On the basis of these analyses, age, gender, race, and education were selected as covariates in the MANCOVA. Scores on the Information and Vocabulary tests of the WAIS-R were also included as covariates to control for the effect of general intellectual functioning. Two MANCOVAs were conducted, one comparing the three diagnostic groups and the second comparing the schizophrenia group with the combined affective disorder group (
+Table 1). The results of the first MANCOVA did not indicate a statistically significant overall difference between the three diagnostic groups (Pillai’s test=0.19, F=1.10, df=38, 394, n.s.). The overall test result for comparison of the schizophrenia and the combined affective disorder groups in the second MANCOVA, however, was statistically significant (Pillai’s test=0.15, F=1.84, df=19, 197, p<0.05). Inspection of the results for the individual comparisons in both MANCOVAs revealed that the schizophrenia group had significantly worse performance than both affective disorder groups, considered separately or in combination on measures of attention, mental tracking, immediate nonsemantic verbal memory (Silly Sentences), and delayed visual memory. As before, the two groups with affective disorders did not perform significantly differently on any tests.

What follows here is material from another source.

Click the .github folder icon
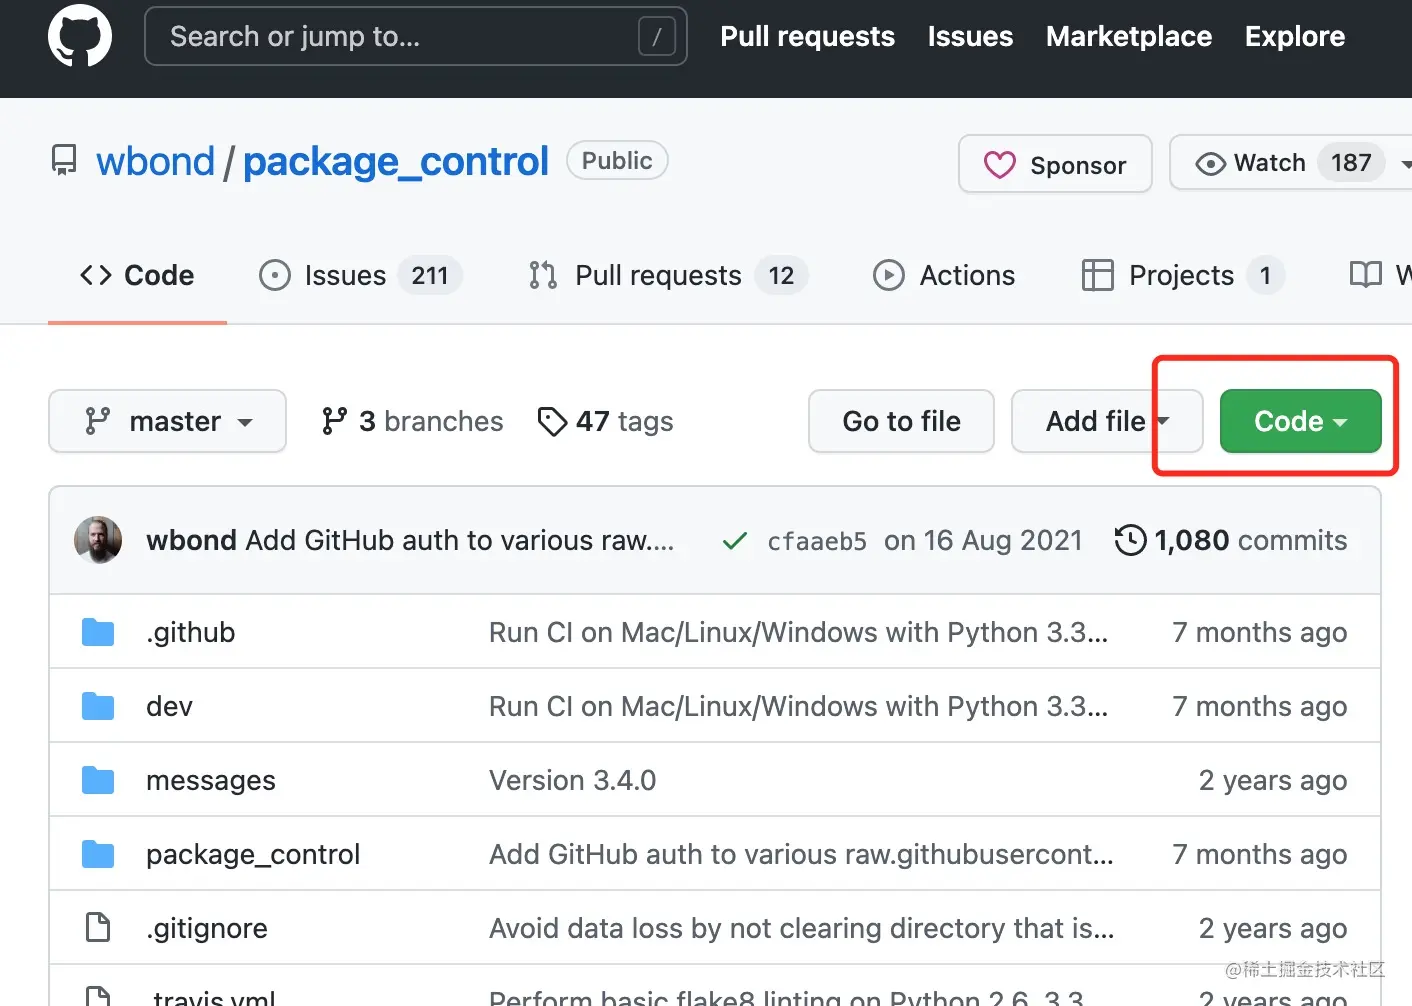 point(98,632)
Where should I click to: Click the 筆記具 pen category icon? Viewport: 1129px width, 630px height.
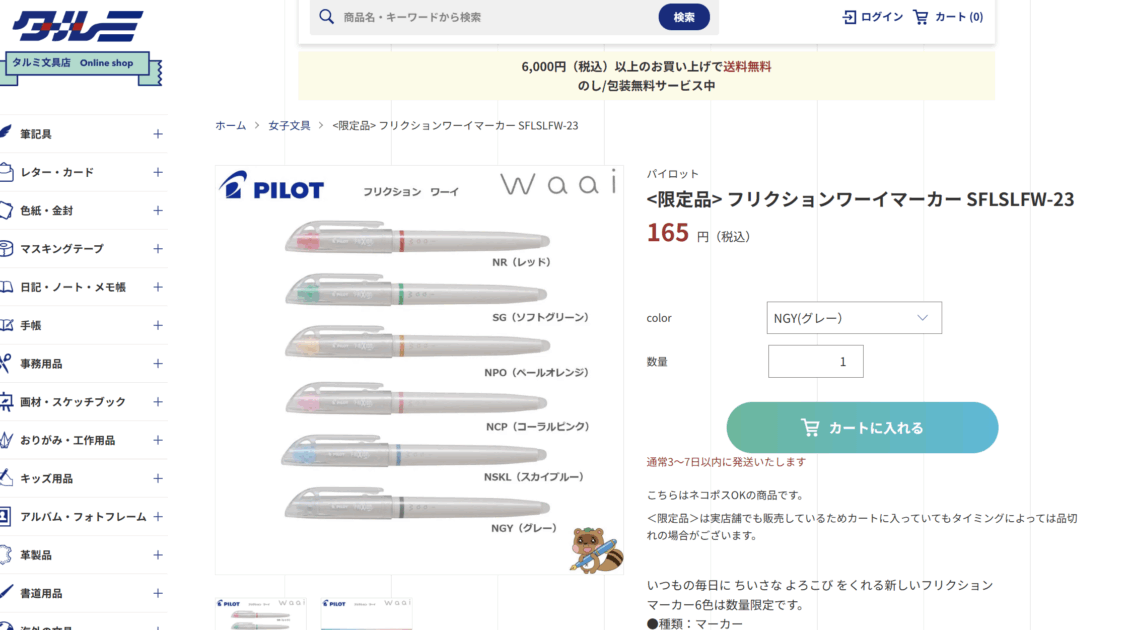coord(6,133)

Only seven (10%) of the 72 subjects with bipolar disorder and three (6%) of the 49 subjects with major depressive disorder, compared with 36 (35%) of the 102 subjects with schizophrenia, had psychotic symptoms at the time of testing (χ
2=24.9, df=2, p<0.001). We thus repeated the final MANCOVA for the subjects with no current psychotic symptoms at 24-month follow-up (N=177). Although the overall test comparing the schizophrenia group and the combined affective disorder group was not significant (Pillai’s test=0.17, F=1.61, df=19, 151, n.s.), the pattern of significant findings for individual comparisons (results not shown) was the same as that reported for the full sample, presented in
+Table 1.
Eleven neuropsychological tests were included in the discriminant analysis, including the WAIS-R Vocabulary and Information tests, along with the nine tests that showed a significant difference (p<0.05) between the schizophrenia group and the combined affective disorders group in the MANCOVA (
+Table 1, last two columns). Using a stepwise method, the final model retained three measures: Digit Symbol, Symbol Digit Modalities—oral, and Silly Sentences. One discriminant function that was based on these three variables accounted for more than 95% of the between-group variance (Wilks’s lambda=0.75, p<0.001). The model correctly classified 73% (N=74) of the subjects with schizophrenia and 75% (N=91) of the subjects with psychotic affective disorders.